Iran and North Korea were customers of the network run by Pakistani nuclear scientist A.Q. Khan. And both countries are under United Nations economic sanctions for their nuclear programs.
U.S. President Barack Obama, at the conclusion of Sunday's APEC Summit in Hawaii, told reporters the sanctions against Tehran have had "enormous bite" and he will consult with other nations about additional steps to prevent Iran for acquiring an atomic weapon.
North Korea has also been accused in U.N. and other reports of possibly supplying not only Iran but also Syria and Burma with banned atomic technology.
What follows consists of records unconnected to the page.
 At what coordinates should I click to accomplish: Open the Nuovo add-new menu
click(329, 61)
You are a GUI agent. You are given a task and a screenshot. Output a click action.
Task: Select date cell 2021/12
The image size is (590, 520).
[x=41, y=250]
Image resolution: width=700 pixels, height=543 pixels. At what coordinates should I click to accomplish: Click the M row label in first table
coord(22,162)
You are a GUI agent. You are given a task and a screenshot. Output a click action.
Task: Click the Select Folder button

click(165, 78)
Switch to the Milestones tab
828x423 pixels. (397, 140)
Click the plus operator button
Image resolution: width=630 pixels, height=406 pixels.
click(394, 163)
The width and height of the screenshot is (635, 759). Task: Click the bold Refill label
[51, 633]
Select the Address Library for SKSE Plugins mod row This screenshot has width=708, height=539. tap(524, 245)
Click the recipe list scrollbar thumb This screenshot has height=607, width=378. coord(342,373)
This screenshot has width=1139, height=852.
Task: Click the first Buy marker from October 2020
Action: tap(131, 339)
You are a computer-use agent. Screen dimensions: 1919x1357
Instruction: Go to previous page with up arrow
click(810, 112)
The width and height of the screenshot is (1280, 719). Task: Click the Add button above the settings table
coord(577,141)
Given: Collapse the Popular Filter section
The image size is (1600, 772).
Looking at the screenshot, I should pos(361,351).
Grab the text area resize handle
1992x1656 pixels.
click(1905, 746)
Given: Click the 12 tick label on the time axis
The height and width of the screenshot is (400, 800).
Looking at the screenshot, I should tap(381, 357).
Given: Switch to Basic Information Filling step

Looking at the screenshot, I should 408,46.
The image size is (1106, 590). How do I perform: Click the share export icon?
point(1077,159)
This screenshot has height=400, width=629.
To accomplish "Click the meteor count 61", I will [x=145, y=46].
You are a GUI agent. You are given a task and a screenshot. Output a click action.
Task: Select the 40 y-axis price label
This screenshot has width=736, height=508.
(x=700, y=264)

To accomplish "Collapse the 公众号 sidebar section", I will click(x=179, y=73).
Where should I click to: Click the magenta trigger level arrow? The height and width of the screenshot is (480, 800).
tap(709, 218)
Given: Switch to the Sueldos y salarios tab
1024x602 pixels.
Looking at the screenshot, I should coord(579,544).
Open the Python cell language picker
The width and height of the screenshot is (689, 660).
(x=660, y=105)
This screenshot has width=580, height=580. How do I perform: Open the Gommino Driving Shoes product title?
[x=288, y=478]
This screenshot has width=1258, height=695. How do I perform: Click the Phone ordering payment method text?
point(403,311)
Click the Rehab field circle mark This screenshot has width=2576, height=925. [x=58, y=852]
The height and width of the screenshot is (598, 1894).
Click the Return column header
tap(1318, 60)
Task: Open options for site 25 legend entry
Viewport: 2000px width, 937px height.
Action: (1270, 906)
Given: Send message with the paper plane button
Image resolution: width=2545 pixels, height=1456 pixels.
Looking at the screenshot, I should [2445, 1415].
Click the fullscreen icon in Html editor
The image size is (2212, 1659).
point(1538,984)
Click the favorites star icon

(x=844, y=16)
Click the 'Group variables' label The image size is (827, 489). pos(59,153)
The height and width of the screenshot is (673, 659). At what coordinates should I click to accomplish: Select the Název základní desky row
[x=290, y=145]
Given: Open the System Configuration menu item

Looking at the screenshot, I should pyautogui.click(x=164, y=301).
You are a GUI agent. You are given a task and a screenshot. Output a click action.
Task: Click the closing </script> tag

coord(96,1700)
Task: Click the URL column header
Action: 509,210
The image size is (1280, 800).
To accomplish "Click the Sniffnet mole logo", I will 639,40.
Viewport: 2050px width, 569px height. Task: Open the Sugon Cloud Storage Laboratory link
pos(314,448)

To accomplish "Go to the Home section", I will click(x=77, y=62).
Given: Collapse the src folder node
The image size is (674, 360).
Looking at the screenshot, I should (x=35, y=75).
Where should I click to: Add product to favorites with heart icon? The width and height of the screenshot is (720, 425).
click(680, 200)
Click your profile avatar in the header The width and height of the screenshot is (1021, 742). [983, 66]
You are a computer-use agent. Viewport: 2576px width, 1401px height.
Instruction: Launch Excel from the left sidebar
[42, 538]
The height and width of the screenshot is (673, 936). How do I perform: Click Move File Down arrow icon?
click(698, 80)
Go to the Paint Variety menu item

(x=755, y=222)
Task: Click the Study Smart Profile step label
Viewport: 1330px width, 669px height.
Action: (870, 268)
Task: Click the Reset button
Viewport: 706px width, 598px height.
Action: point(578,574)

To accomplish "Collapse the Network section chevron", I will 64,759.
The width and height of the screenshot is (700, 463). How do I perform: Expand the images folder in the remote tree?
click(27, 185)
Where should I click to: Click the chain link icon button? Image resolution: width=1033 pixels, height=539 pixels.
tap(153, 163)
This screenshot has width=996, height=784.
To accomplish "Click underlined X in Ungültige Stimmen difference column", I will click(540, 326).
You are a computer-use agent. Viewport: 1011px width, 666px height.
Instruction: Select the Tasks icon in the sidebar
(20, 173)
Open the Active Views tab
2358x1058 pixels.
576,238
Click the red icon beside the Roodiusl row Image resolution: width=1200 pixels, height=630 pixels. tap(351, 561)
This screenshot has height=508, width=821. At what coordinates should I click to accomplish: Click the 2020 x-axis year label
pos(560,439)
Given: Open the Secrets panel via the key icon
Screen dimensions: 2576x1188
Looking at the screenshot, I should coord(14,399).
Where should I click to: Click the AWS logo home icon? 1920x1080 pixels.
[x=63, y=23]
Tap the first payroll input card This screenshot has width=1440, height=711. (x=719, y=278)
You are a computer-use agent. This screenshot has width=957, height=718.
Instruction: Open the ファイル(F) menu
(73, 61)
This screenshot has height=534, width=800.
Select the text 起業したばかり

In August, German newspaper Sueddeutsche Zeitung reported North Korea had provided Iran with a computer program that can help scientists identify self-sustaining chain reactions, vital for the construction of reactors and also in the development of nuclear explosives.
Analysts say they have also been tracking, since the 1980s, cooperation between Pyongyang and Tehran on missile development.
Of utmost concern is whether North Korea has given Iran some Russian designed advanced missiles. There is no evidence, however, that either North Korea or Iran has flight-tested the missile, known as the BM-25 or Musudan.
Russia denies its existence. Some analysts contend previous public displays of the Musudan in Pyongayng military parades were merely fakes. The missile is believed to be based on the former Soviet Union’s R-27, a submarine-launched missile with a range of between 2,500 and 4,000 kilometers, designed to carry nuclear warheads.
In a presentation at a think tank seminar in Seoul last week, Bennett of the Rand Corporation, said there is wide speculation about the size of North Korea's possible nuclear weapons arsenal. He said Pyongyang may not have any weapons yet but could have "as many as 20" with the number of reliable ones ranging between two and 16.
But Bennett is adamant that it would be wrong to characterize North Korea as a nuclear power because it has not demonstrated a working atomic bomb, despite carrying out tests of nuclear devices in 2006 and 2009.
The two Koreas have no diplomatic relations. They fought a three-year civil war to a stalemate in the early 1950's. They technically remain at war as no peace treaty has ever been signed.